GOAL OF THE EXERCISE
Recast these lines as a numbered list, omitting any blank lines.

Target position records
════════════════

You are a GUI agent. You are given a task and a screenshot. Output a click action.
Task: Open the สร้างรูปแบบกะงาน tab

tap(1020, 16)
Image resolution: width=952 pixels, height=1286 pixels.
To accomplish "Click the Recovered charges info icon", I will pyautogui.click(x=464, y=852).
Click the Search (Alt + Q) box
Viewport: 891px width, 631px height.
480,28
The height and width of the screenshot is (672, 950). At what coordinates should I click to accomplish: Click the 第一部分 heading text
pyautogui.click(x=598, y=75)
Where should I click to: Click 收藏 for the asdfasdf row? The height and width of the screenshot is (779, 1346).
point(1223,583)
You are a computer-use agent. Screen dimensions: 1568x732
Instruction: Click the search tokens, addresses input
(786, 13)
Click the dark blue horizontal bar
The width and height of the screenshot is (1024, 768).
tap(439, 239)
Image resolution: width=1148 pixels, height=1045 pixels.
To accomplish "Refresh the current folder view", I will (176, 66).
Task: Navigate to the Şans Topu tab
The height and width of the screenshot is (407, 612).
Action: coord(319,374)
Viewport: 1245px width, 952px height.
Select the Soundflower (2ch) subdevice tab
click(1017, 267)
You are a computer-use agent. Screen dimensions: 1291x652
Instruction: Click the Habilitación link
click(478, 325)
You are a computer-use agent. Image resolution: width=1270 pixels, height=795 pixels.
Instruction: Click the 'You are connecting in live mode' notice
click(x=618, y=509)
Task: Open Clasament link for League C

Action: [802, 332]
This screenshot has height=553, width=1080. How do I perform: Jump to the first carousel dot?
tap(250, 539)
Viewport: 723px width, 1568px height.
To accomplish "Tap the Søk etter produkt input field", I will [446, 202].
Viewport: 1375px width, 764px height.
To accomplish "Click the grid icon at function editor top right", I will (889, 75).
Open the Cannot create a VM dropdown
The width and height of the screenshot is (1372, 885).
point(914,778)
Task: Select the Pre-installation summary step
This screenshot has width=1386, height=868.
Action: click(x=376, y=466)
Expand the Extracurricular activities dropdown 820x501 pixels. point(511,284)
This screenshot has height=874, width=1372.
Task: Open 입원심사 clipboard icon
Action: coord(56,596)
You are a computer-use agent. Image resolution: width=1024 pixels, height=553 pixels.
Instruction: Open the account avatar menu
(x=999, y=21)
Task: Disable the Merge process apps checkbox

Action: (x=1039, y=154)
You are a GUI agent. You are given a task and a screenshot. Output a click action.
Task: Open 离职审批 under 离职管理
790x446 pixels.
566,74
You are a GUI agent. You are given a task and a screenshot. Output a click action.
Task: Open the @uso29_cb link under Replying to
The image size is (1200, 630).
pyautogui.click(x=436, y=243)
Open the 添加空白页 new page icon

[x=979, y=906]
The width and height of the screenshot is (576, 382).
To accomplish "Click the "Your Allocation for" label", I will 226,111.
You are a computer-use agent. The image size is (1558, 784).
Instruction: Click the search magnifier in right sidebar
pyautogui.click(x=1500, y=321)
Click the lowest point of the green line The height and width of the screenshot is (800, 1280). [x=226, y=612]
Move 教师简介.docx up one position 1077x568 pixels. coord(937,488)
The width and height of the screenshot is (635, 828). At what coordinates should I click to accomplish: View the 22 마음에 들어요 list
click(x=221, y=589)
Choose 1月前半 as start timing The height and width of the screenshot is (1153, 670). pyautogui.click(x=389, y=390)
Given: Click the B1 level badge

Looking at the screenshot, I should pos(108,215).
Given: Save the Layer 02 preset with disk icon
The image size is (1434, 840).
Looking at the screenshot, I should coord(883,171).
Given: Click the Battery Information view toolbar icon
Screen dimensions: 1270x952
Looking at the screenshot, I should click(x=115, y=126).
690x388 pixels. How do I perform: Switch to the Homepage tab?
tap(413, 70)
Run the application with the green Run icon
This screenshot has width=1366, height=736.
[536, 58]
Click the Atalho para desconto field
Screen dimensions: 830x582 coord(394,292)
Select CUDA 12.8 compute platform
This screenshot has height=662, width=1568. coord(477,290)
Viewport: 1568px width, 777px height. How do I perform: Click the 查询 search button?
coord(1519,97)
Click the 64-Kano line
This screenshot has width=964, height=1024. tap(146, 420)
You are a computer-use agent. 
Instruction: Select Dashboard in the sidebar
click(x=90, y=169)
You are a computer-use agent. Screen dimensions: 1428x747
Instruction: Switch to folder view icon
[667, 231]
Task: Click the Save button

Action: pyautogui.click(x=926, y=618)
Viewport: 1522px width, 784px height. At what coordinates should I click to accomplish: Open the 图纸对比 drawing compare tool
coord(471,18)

════════════════

EXERCISE RESULT
1. You are a GUI agent. You are given a task and a screenshot. Output a click action.
2. Task: Open the สร้างรูปแบบกะงาน tab
3. tap(1020, 16)
4. Image resolution: width=952 pixels, height=1286 pixels.
5. To accomplish "Click the Recovered charges info icon", I will pyautogui.click(x=464, y=852).
6. Click the Search (Alt + Q) box
7. Viewport: 891px width, 631px height.
8. 480,28
9. The height and width of the screenshot is (672, 950). At what coordinates should I click to accomplish: Click the 第一部分 heading text
10. pyautogui.click(x=598, y=75)
11. Where should I click to: Click 收藏 for the asdfasdf row? The height and width of the screenshot is (779, 1346).
12. point(1223,583)
13. You are a computer-use agent. Screen dimensions: 1568x732
14. Instruction: Click the search tokens, addresses input
15. (786, 13)
16. Click the dark blue horizontal bar
17. The width and height of the screenshot is (1024, 768).
18. tap(439, 239)
19. Image resolution: width=1148 pixels, height=1045 pixels.
20. To accomplish "Refresh the current folder view", I will (176, 66).
21. Task: Navigate to the Şans Topu tab
22. The height and width of the screenshot is (407, 612).
23. Action: coord(319,374)
24. Viewport: 1245px width, 952px height.
25. Select the Soundflower (2ch) subdevice tab
26. click(1017, 267)
27. You are a computer-use agent. Screen dimensions: 1291x652
28. Instruction: Click the Habilitación link
29. click(478, 325)
30. You are a computer-use agent. Image resolution: width=1270 pixels, height=795 pixels.
31. Instruction: Click the 'You are connecting in live mode' notice
32. click(x=618, y=509)
33. Task: Open Clasament link for League C
34. Action: [802, 332]
35. This screenshot has height=553, width=1080. How do I perform: Jump to the first carousel dot?
36. tap(250, 539)
37. Viewport: 723px width, 1568px height.
38. To accomplish "Tap the Søk etter produkt input field", I will [446, 202].
39. Viewport: 1375px width, 764px height.
40. To accomplish "Click the grid icon at function editor top right", I will (889, 75).
41. Open the Cannot create a VM dropdown
42. The width and height of the screenshot is (1372, 885).
43. point(914,778)
44. Task: Select the Pre-installation summary step
45. This screenshot has width=1386, height=868.
46. Action: click(x=376, y=466)
47. Expand the Extracurricular activities dropdown 820x501 pixels. point(511,284)
48. This screenshot has height=874, width=1372.
49. Task: Open 입원심사 clipboard icon
50. Action: coord(56,596)
51. You are a computer-use agent. Image resolution: width=1024 pixels, height=553 pixels.
52. Instruction: Open the account avatar menu
53. (x=999, y=21)
54. Task: Disable the Merge process apps checkbox
55. Action: (x=1039, y=154)
56. You are a GUI agent. You are given a task and a screenshot. Output a click action.
57. Task: Open 离职审批 under 离职管理
58. 790x446 pixels.
59. 566,74
60. You are a GUI agent. You are given a task and a screenshot. Output a click action.
61. Task: Open the @uso29_cb link under Replying to
62. The image size is (1200, 630).
63. pyautogui.click(x=436, y=243)
64. Open the 添加空白页 new page icon
65. [x=979, y=906]
66. The width and height of the screenshot is (576, 382).
67. To accomplish "Click the "Your Allocation for" label", I will 226,111.
68. You are a computer-use agent. The image size is (1558, 784).
69. Instruction: Click the search magnifier in right sidebar
70. pyautogui.click(x=1500, y=321)
71. Click the lowest point of the green line The height and width of the screenshot is (800, 1280). [x=226, y=612]
72. Move 教师简介.docx up one position 1077x568 pixels. coord(937,488)
73. The width and height of the screenshot is (635, 828). At what coordinates should I click to accomplish: View the 22 마음에 들어요 list
74. click(x=221, y=589)
75. Choose 1月前半 as start timing The height and width of the screenshot is (1153, 670). pyautogui.click(x=389, y=390)
76. Given: Click the B1 level badge
77. Looking at the screenshot, I should pos(108,215).
78. Given: Save the Layer 02 preset with disk icon
79. The image size is (1434, 840).
80. Looking at the screenshot, I should coord(883,171).
81. Given: Click the Battery Information view toolbar icon
82. Screen dimensions: 1270x952
83. Looking at the screenshot, I should click(x=115, y=126).
84. 690x388 pixels. How do I perform: Switch to the Homepage tab?
85. tap(413, 70)
86. Run the application with the green Run icon
87. This screenshot has width=1366, height=736.
88. [536, 58]
89. Click the Atalho para desconto field
90. Screen dimensions: 830x582 coord(394,292)
91. Select CUDA 12.8 compute platform
92. This screenshot has height=662, width=1568. coord(477,290)
93. Viewport: 1568px width, 777px height. How do I perform: Click the 查询 search button?
94. coord(1519,97)
95. Click the 64-Kano line
96. This screenshot has width=964, height=1024. tap(146, 420)
97. You are a computer-use agent. 
98. Instruction: Select Dashboard in the sidebar
99. click(x=90, y=169)
100. You are a computer-use agent. Screen dimensions: 1428x747
101. Instruction: Switch to folder view icon
102. [667, 231]
103. Task: Click the Save button
104. Action: pyautogui.click(x=926, y=618)
105. Viewport: 1522px width, 784px height. At what coordinates should I click to accomplish: Open the 图纸对比 drawing compare tool
106. coord(471,18)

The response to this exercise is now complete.